Flink Stream Batch Integrated Computing (11): TableEnvironment of PyFlink Tabel API

Table of contents

overview

Set restart policy

What is flink's restart strategy (Restart strategy)

Flink's restart strategy (Restart strategy) actual combat

Four restart strategies of flink

FixedDelayRestartstrategy (fixed delay restart strategy)

FailureRateRestartstrategy (failure rate restart strategy)

NoRestartstrategy (no restart strategy)

Configure State Backends and Checkpointing

Checkpoint

Enable and configure

Select State backend

MemoryStateBackend

FsStateBackend

RocksDBStateBackend

State backend comparison

overview

The first step in writing a Flink Python Table API program is to create a TableEnvironment. This is the entry class for Python Table API jobs.
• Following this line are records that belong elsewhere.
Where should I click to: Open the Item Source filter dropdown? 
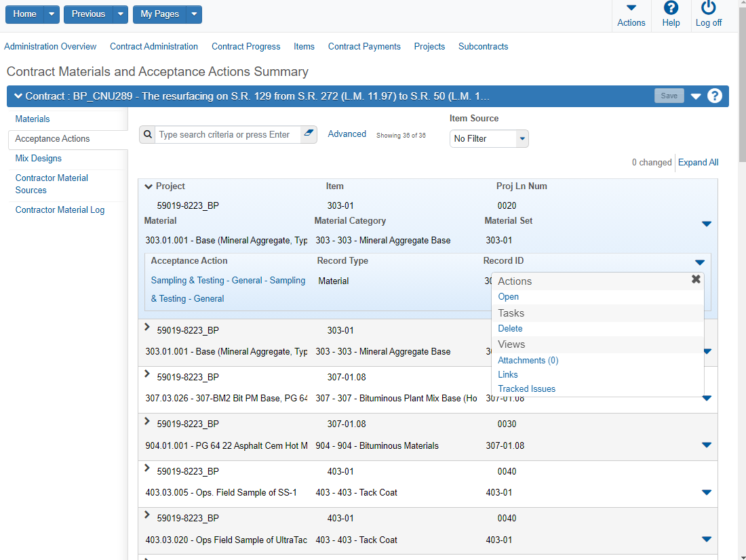point(522,138)
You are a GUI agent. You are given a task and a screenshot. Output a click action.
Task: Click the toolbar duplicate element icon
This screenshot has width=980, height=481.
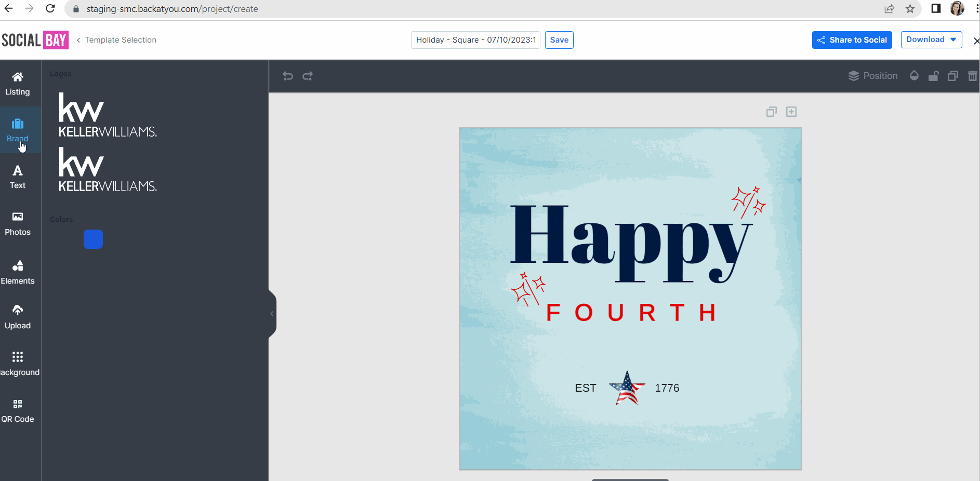[x=952, y=76]

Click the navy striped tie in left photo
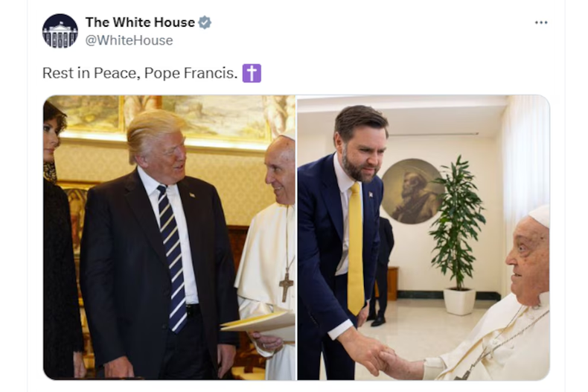171,259
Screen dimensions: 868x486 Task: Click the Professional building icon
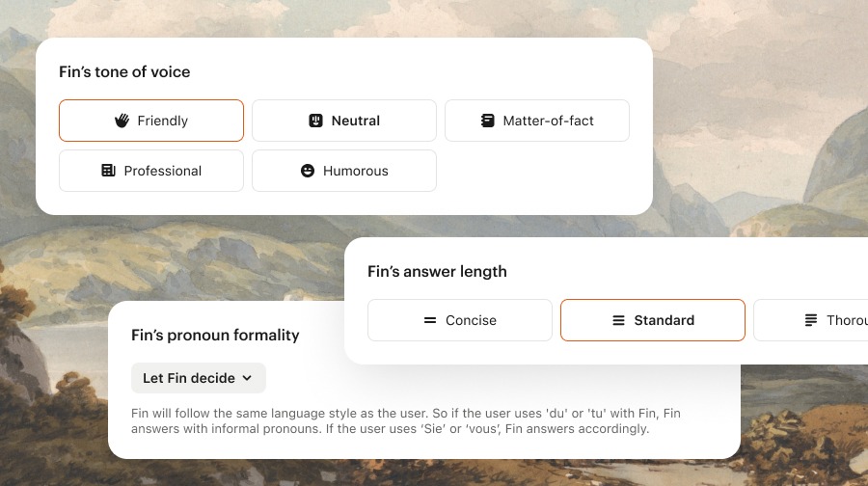[108, 171]
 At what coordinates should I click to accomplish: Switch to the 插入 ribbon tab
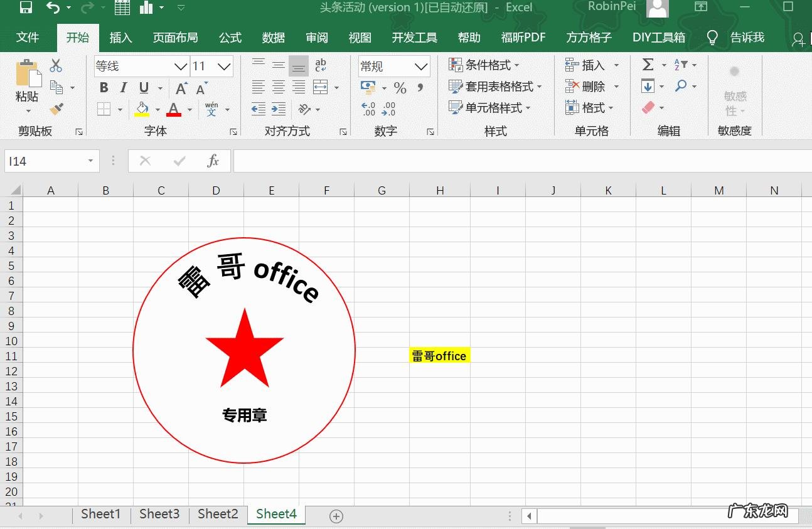pos(120,37)
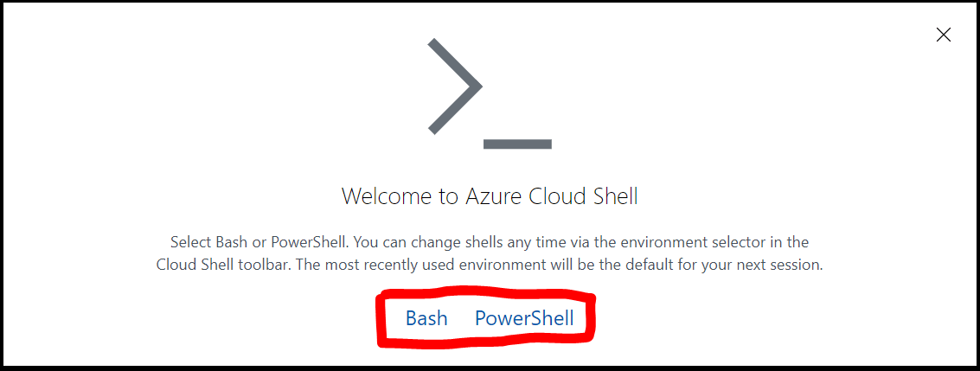Close the Cloud Shell welcome dialog
Viewport: 980px width, 371px height.
click(x=944, y=35)
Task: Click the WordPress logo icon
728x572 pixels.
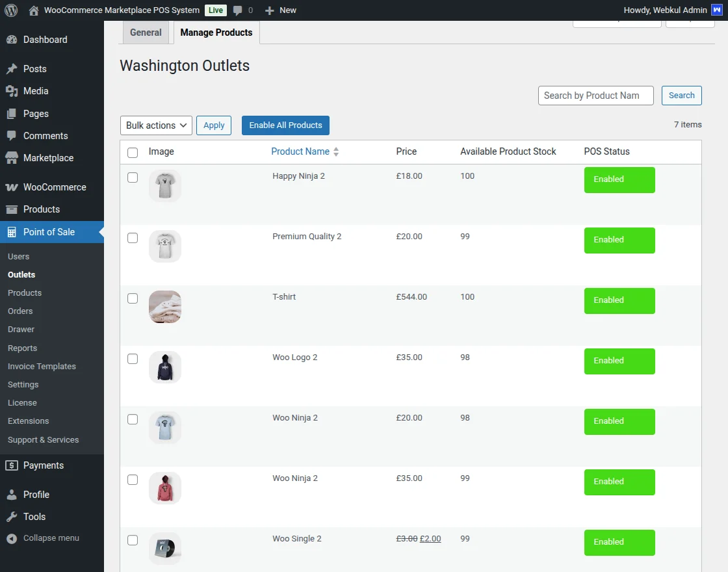Action: click(11, 10)
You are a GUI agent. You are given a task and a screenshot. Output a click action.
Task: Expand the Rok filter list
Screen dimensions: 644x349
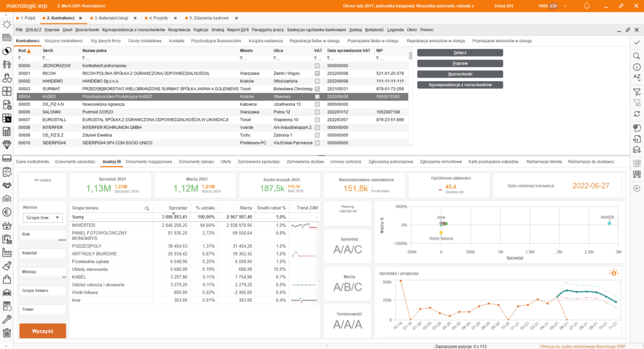pos(42,239)
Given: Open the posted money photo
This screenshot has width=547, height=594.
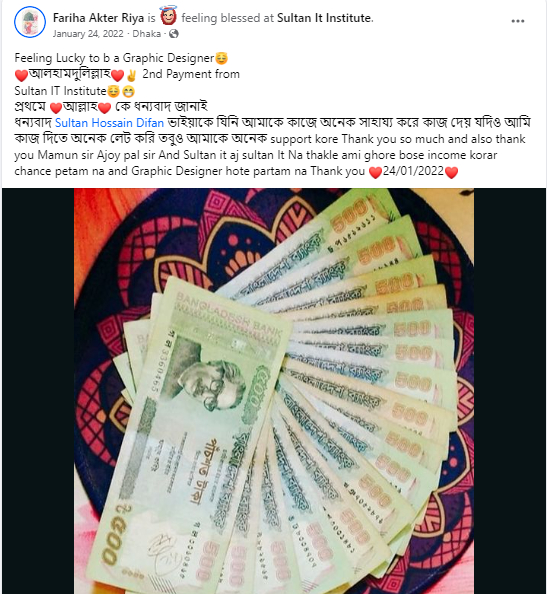Looking at the screenshot, I should click(x=274, y=391).
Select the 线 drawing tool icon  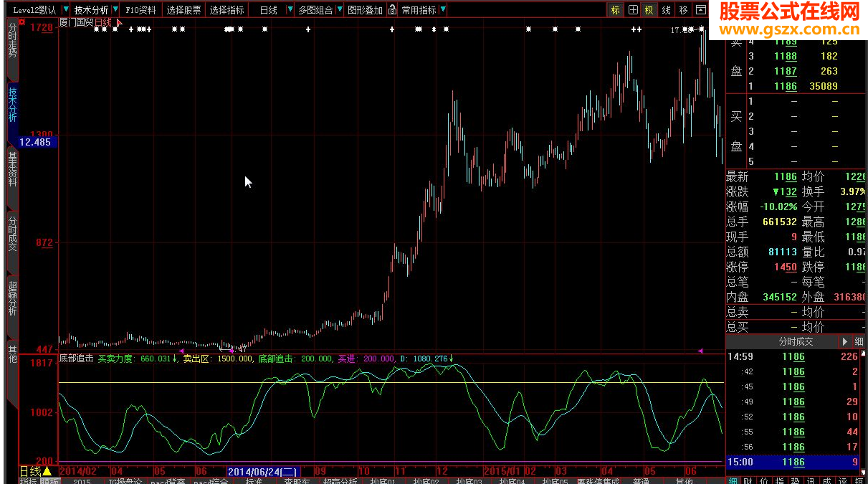(667, 10)
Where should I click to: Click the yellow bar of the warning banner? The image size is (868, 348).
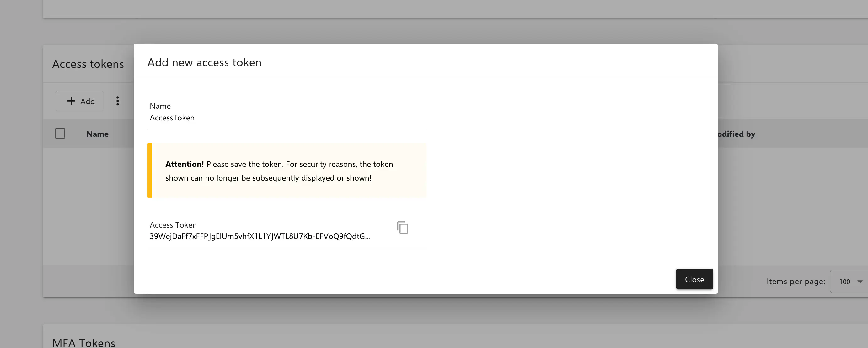150,170
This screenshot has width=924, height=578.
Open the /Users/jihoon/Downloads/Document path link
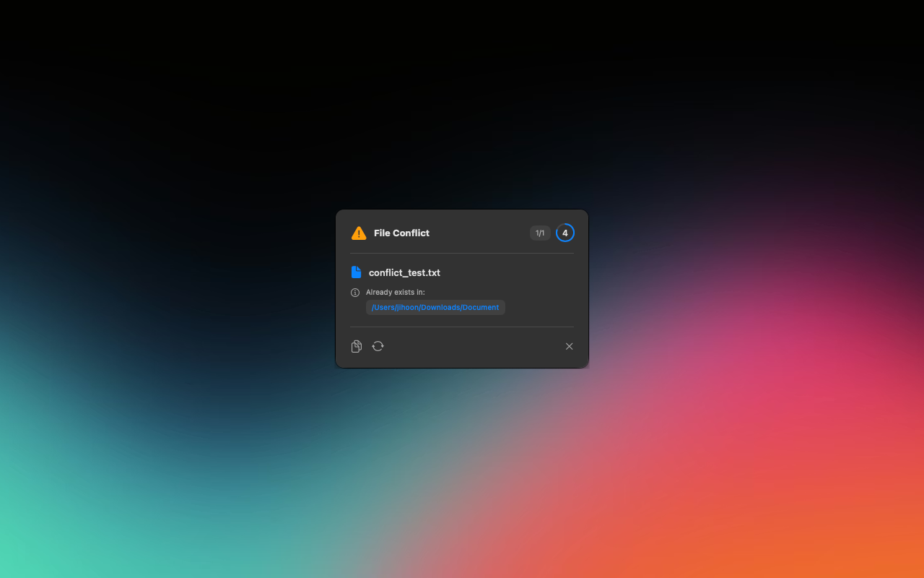coord(435,308)
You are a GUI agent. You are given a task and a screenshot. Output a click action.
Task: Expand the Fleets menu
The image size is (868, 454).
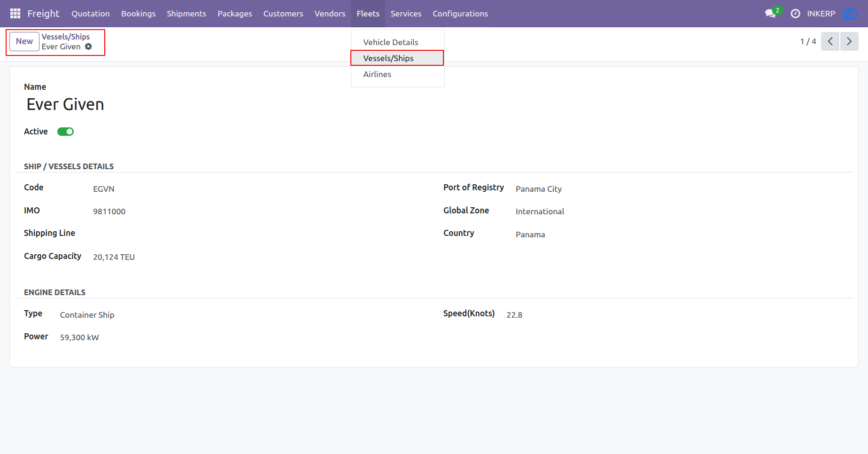[x=368, y=14]
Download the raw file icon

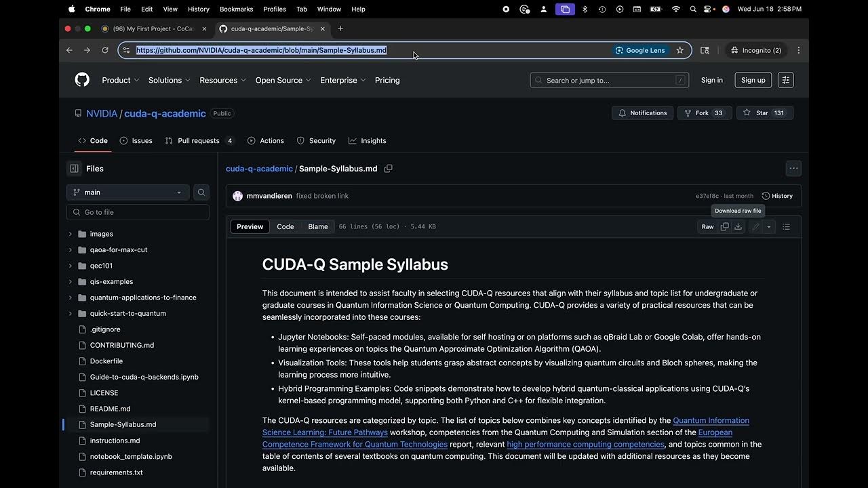coord(738,227)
get_config() returns the table config, and the runtime behavior of the Table API can be defined through the table config.

t_env = TableEnvironment.create(Environmentsettings.in_streaming_mode())
t_env.get_config().get_configuration().set_string("parallelism.default", "1")

Set restart policy

In TableConfig, configure them by setting key-value options.

What is flink's restart strategy (Restart strategy)

Restartstrategy, restart strategy, when encountering unpredictable problems such as machines or codes that cause the Job or Task to hang up, it will pull up the Job or the affected Task according to the configured restart strategy to re-execute, so that the job can be restored to Previously executed normally. The restart strategy in Flink determines whether to restart the Job or Task, as well as the number of restarts and the interval between each restart.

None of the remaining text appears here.